__TASK__
Every line of the records that holds the word "chevron" should be copied.

---------- RECORDS PROVIDED

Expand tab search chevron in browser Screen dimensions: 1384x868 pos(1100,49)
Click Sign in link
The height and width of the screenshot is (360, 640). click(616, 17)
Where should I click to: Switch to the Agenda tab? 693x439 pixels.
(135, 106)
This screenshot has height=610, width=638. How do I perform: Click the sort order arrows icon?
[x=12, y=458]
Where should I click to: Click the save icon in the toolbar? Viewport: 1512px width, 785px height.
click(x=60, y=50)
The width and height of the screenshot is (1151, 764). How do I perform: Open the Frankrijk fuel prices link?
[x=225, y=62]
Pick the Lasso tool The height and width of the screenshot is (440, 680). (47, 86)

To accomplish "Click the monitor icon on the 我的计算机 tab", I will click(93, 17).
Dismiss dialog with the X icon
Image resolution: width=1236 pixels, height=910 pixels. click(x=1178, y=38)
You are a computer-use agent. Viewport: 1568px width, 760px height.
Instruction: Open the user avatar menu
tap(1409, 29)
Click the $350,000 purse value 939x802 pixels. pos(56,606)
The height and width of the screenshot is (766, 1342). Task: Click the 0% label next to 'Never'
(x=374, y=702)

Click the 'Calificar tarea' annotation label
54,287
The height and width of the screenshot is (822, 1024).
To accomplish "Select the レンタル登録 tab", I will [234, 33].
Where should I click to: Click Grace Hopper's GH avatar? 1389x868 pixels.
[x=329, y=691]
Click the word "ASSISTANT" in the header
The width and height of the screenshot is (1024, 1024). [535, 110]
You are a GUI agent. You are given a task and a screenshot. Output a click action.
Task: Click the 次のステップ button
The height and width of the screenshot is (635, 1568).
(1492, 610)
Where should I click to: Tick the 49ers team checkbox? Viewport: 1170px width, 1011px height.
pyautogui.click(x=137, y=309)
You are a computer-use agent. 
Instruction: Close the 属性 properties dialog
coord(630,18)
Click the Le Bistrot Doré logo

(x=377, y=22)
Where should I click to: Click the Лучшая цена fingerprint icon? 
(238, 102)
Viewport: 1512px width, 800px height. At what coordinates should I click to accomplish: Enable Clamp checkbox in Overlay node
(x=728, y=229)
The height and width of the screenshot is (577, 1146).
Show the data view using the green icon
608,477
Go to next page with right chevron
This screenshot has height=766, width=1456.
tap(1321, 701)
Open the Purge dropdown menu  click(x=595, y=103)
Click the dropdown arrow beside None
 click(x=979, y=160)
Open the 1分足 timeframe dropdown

--------------------

__REPLY__
Expand tab search chevron in browser Screen dimensions: 1384x868 pos(1100,49)
Go to next page with right chevron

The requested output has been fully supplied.